Llega el 2002: golpe de estado, terrorismo, paro patronal... Una y otra vez, la conspiración fue derrotada. El poder económico de los poderosos y los perritos falderos politiqueros que se beneficiaron de él, mientras a la vez lo alimentaban, pierden una batalla tras otra.
No hay que confiarse, la simbiosis oligarquía-burocracia política, vivita y coleando, busca desesperadamente oxígeno en nuevas consignas y rostros; debaten, hasta ahora inútilmente, el camino para enfrentar el liderazgo del Comandante Presidente y la decisión del pueblo bolivariano de transformar el país.
Complejos problemas enfrenta el gobierno revolucionario. Las viejas y nocivas mañas que heredamos hacen peligrar la revolución. La corrupción, la burocracia, la desconfianza hacia el pueblo, el desconocimiento de la voluntad popular, las rencillas internas, la ambición por un cargo público, la falta de formación política; todos estos factores conspiran tanto o más que la oposición golpista, mejor dicho, son expresiones de esta misma, infiltrada en el aparato estatal o el partido.

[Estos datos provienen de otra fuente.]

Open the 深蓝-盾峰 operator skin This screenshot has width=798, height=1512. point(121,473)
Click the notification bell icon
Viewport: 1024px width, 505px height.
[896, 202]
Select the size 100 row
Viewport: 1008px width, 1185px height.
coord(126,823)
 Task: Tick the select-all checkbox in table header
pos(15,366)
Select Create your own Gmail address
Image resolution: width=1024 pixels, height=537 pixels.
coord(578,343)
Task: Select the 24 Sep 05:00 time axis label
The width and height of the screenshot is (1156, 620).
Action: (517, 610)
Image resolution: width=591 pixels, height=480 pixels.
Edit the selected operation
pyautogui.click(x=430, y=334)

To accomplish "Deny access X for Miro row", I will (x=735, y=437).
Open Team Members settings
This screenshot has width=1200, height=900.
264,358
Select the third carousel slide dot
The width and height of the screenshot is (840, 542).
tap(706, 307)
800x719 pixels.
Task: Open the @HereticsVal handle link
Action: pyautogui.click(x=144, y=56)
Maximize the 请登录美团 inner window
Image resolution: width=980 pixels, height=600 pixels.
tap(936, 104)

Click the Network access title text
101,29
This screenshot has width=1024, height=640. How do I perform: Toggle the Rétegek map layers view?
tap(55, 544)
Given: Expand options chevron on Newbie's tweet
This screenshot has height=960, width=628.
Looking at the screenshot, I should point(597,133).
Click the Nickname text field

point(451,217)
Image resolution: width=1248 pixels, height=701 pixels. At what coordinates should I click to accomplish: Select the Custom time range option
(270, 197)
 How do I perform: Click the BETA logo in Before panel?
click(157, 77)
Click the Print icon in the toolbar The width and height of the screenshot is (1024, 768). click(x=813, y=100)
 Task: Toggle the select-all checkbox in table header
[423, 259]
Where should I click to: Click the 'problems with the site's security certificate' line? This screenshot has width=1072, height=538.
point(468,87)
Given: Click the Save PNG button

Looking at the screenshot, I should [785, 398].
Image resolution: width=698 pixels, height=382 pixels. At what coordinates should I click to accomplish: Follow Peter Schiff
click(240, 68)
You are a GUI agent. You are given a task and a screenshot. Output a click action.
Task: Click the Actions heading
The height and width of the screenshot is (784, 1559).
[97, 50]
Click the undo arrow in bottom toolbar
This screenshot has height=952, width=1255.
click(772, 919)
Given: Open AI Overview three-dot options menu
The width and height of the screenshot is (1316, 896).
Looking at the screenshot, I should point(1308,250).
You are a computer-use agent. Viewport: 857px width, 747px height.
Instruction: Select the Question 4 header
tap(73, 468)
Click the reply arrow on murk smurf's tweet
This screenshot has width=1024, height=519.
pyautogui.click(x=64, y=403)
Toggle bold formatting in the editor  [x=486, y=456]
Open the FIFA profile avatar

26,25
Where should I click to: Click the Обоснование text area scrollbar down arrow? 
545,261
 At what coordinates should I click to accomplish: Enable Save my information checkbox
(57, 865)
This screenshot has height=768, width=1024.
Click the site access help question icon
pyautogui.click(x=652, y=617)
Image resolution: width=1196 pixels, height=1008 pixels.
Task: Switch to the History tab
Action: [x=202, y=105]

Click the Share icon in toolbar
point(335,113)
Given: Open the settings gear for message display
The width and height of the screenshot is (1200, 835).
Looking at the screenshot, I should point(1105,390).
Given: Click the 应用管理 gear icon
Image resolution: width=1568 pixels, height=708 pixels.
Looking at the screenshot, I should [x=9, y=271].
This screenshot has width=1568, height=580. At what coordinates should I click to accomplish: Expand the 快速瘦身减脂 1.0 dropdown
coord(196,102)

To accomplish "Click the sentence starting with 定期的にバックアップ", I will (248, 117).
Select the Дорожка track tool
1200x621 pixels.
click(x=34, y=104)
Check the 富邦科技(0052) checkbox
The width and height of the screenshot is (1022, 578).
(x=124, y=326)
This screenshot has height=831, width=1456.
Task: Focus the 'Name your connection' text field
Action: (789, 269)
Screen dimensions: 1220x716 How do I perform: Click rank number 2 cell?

Si hacemos un balance del cumplimiento de los preceptos constitucionales veremos, sin duda, grandes logros. Hemos alcanzado metas de gran impacto social en materia de educación y salud, por ejemplo. Pero pudo ser más. Debemos lograr mucho más. Se nos acaba el tiempo de las rectificaciones. La contrarrevolución es más peligrosa por nuestras debilidades que por su fortaleza.
Superemos los errores, profundicemos las metas. La Constitución tiene justo la vigencia y el vigor que le imprimen nuestros brazos y corazones.